Task to complete | All lines from the one that contains "Task: Click the option label text 男" through the close of the entries below are to be repeated exactly, without any pictures.

Pixel coordinate grounding data |
>>>>>

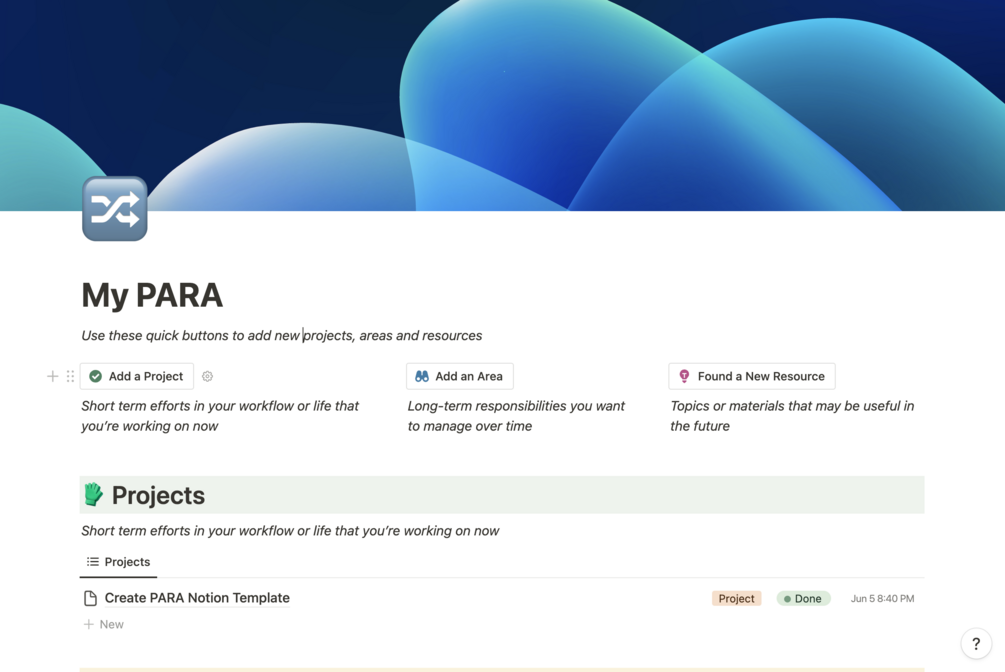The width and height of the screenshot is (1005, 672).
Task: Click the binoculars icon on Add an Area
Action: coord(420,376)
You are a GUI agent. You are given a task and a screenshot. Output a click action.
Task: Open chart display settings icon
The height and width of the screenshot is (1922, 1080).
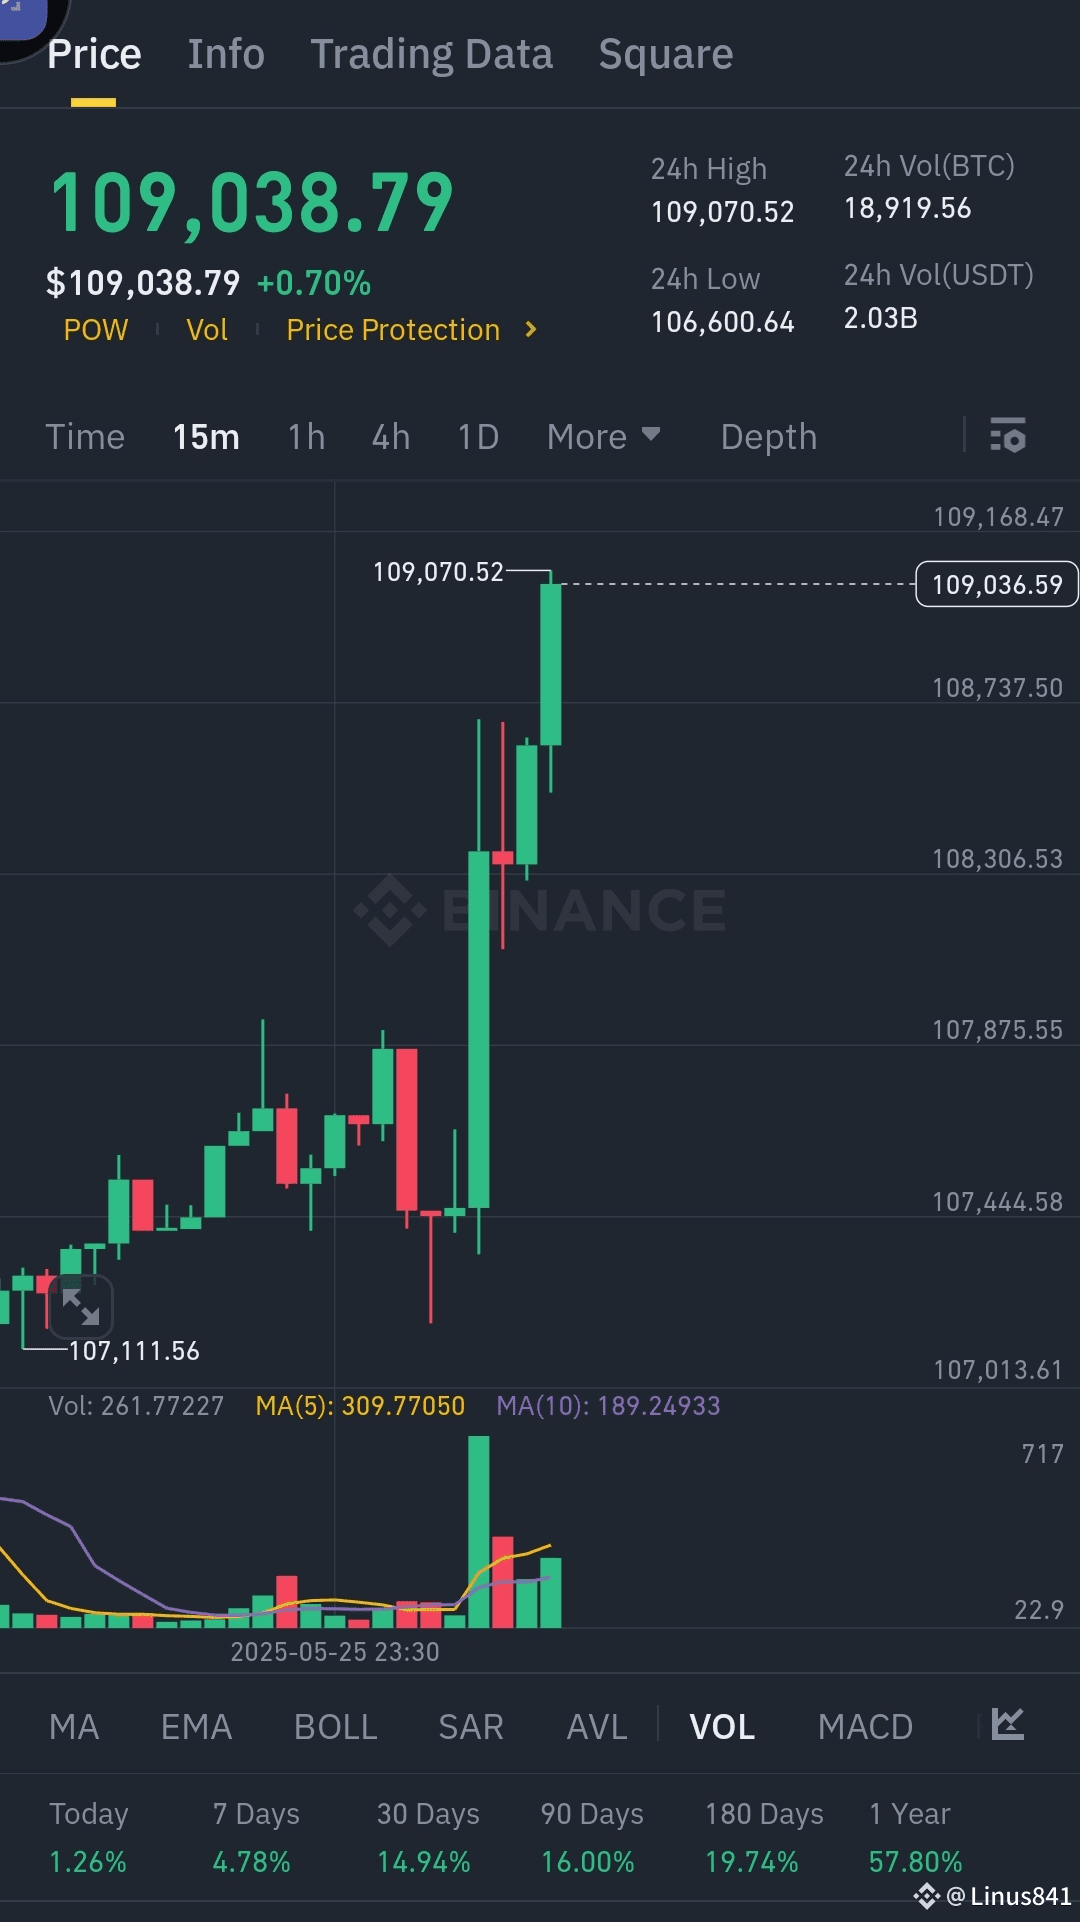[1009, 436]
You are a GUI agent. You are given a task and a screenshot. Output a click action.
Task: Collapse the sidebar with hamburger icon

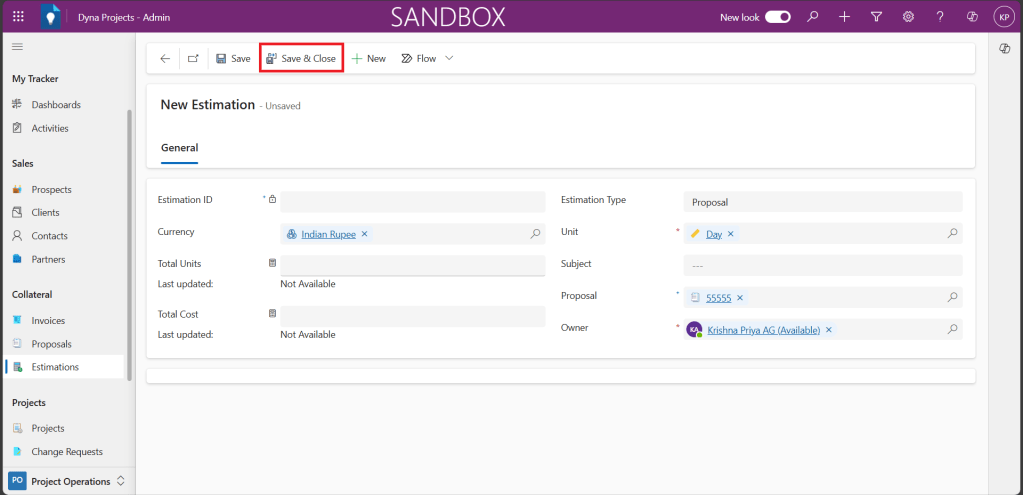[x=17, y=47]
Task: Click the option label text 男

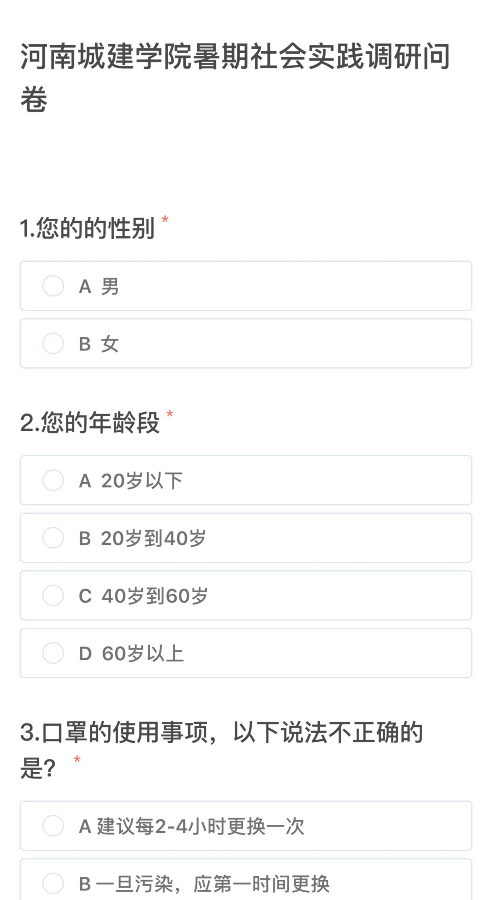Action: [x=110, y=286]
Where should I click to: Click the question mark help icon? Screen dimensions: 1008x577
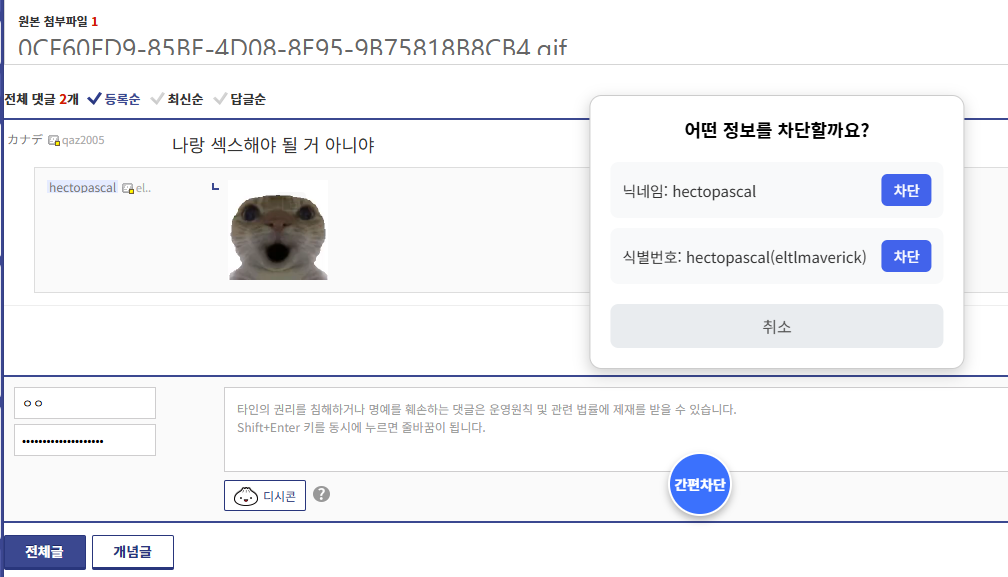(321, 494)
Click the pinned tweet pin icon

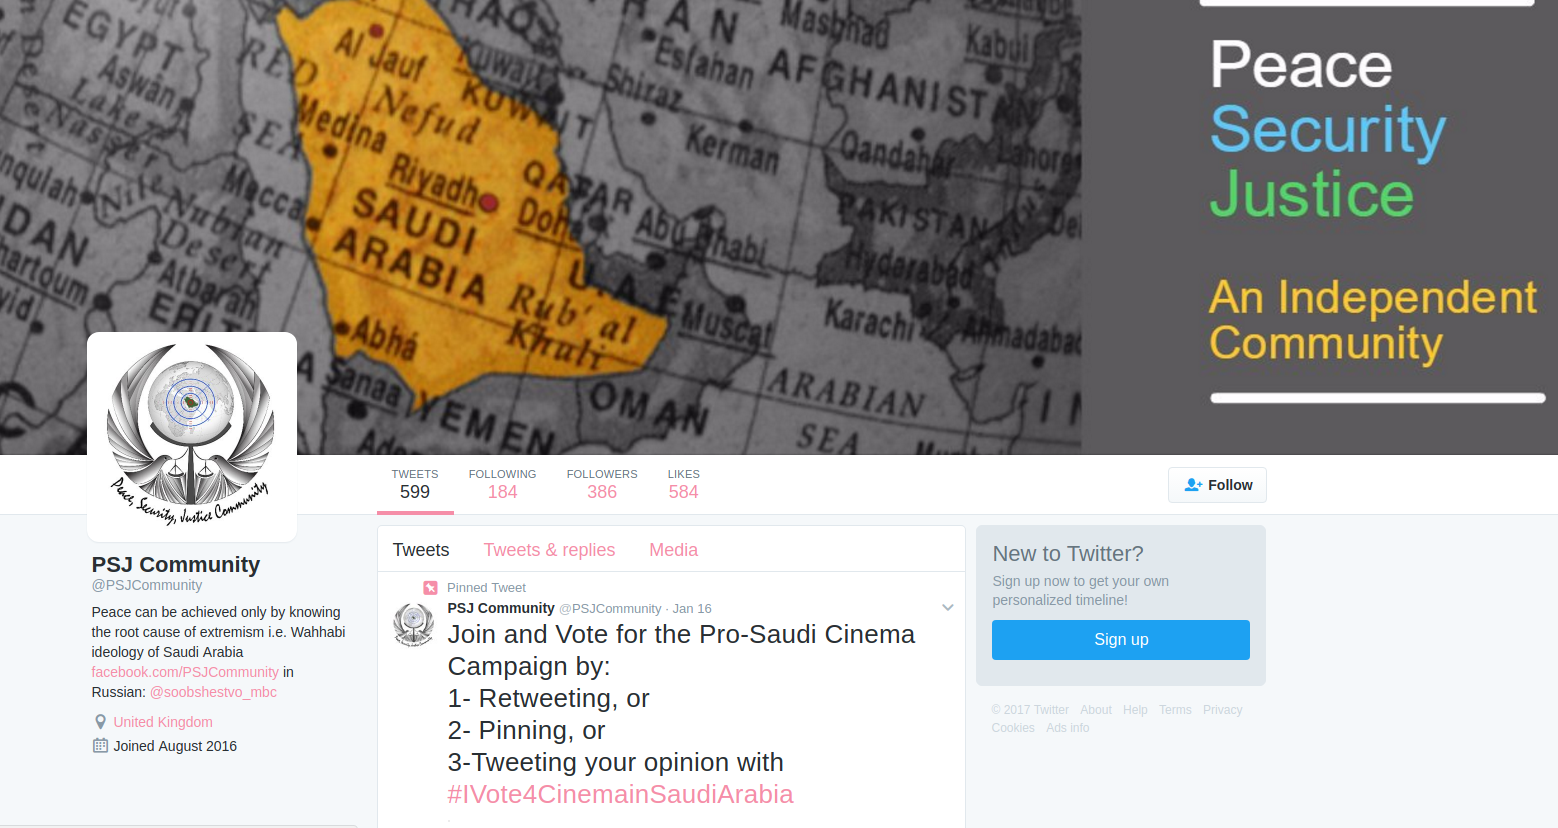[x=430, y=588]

<<<<<

Result of the task |
Task: Click the option label text 男

Action: [x=110, y=286]
Where should I click to: Click the question mark help icon? Screen dimensions: 1008x577
(321, 494)
Click the pinned tweet pin icon

[x=430, y=588]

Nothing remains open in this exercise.